UGETSU MONOGATARI (1953). Quem Miyagi vê da margem, atravessando o Letes, não é já o seu marido e pai do pequeno Genishi. Ela, segurando a criança ao colo, fica na margem do mundo dos vivos, despedindo-se daqueles que ousam enfrentar a morte, namorando fantasmas que coabitam os dois lados do lago. Experimentarão, pois, mortes diferentes. Miyagi perecerá no inferno da vida terrena, do qual os homens escapam durante preciosos mas fugazes instantes. Quando ela, Genjurō e o filho saciam a fome de muitos meses numa noite à beira da guerra, são felizes. Na manhã seguinte, tudo voltará ao caos primordial que os acompanha desde o berço. O fim chegará como uma tempestade de Verão. Não há glória nem sentido, apenas um terror instintivo que vibra na extinção do sopro. Miyagi sucumbe no gume da lança que foi forjada para morder o aço das armaduras, não o ventre de quem carrega o filho para um lugar seguro. Estava desarmada e fraca, a estrada não era perigosa; mas o céu é imprevisível e derrama a dor sobre a terra como um aguaceiro. Para os simples a morte é uma rasteira, absurda e breve, à imagem da vida que lhes é concedida.

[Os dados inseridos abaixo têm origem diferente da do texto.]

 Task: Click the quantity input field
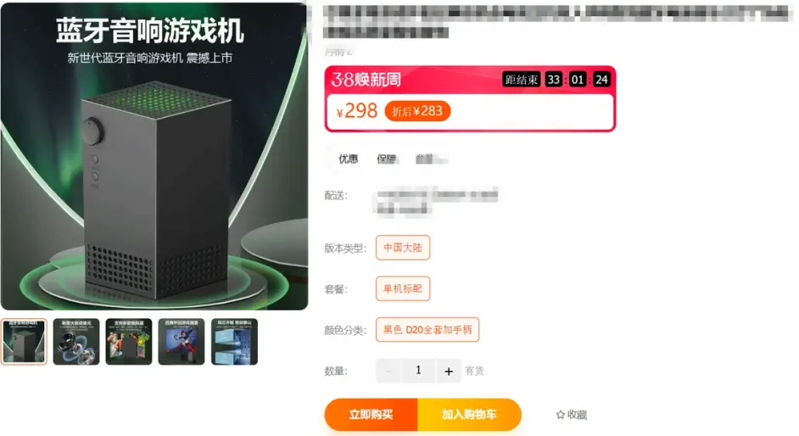point(418,371)
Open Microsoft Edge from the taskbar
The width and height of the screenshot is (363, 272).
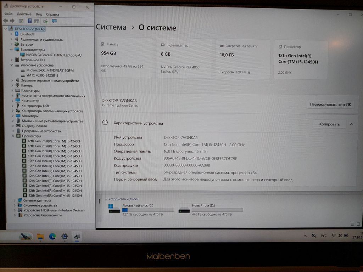[52, 236]
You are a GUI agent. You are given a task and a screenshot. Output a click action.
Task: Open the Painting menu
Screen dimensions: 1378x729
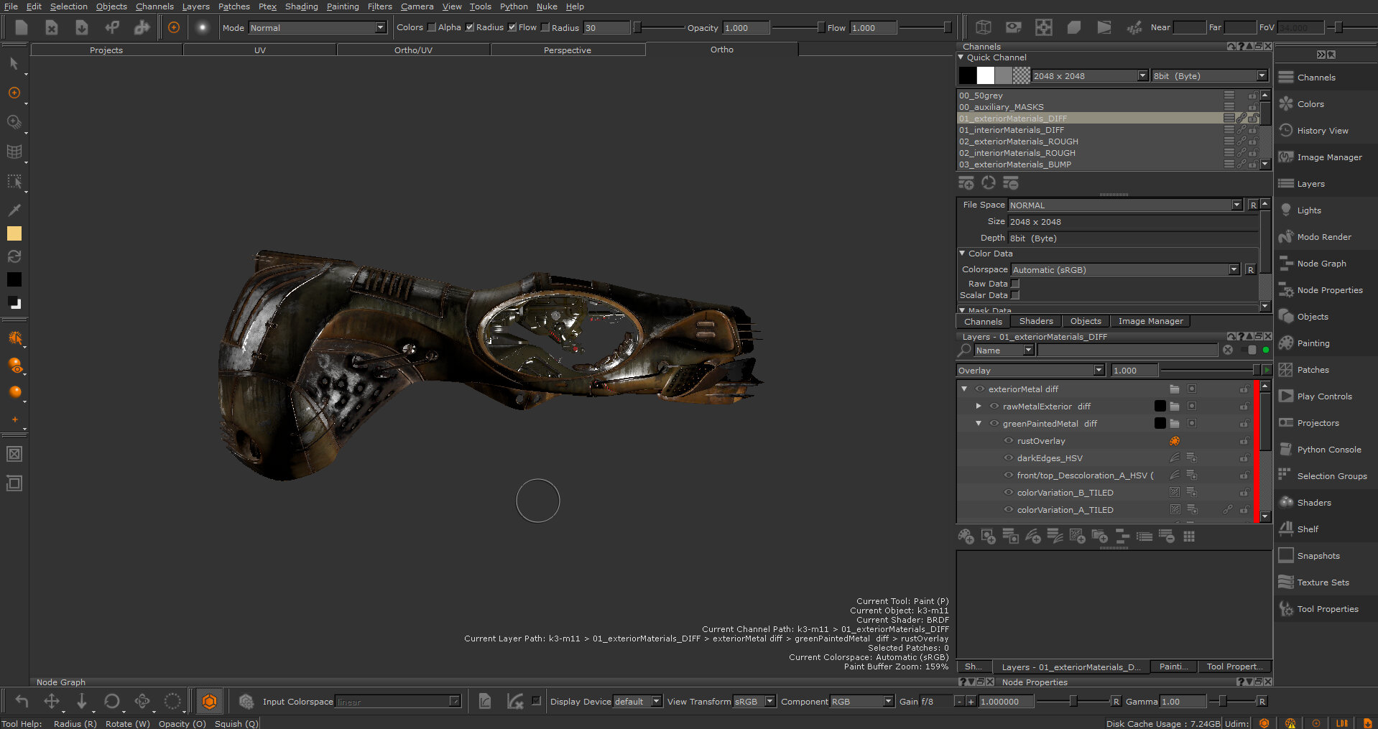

UGETSU MONOGATARI (1953). Para os audazes a morte reserva mil mortes. Genjurō deixou a mulher e o filho na praia dos vivos. O nevoeiro do lago, fronteira do destino antes de ser desafiado, trouxe-lhe um último aviso e premonição do delito. Rompeu o véu; pela sua arte e mestria cumpriu a fuga da miséria, pontuada por fulgores de alegria, para uma promessa excedida de libertação e glória. Pelo que criava, afastava-se do pó. Na ponta dos dedos estava o dote da transmutação do barro imundo em testemunho universal de beleza. Genjurō impressionou os deuses, como nenhum mortal deve ousar fazer. Não lhe recusaram a libertação das teias da mortalidade. Mas Genjurō ignorava que não existe nas coisas do alto natureza diferente da que conhecera na sua vida de simples; apenas na ordem de grandeza que separa os homens dos deuses. Os homens são acariciados por breves luzes de felicidade, e aguarda-os uma morte breve, uma única morte: o romper do seu fio de mortalidade. Os entes que se tornam variações do absoluto conhecem a exaltação do espírito e os sabores do eterno, e pela sua condição de seres eternos provam as infinitas variações da morte que garantem o equilíbrio das forças universais. Miyagi teve uma morte breve e absurda, tombando, misturando o seu sangue com a lama da estrada. Genjurō teve como sua a morte da mulher, desferida na sua alma sofredora como o desmoronar de um castelo antiquíssimo; teve como sua a morte da miragem de glória, que regressará diariamente como uma maldição do quotidiano, até ao final dos tempos; teve como sua a morte da possessão da beleza, que desejou sem remorso. Teve e terá todos os dias de suportar os infinitos da morte, resistindo a ela, a todas elas, desesperadamente e no limite das suas fraquezas, brandindo no vazio uma arma que não é sua contra um destino que nunca devia ter sido o seu.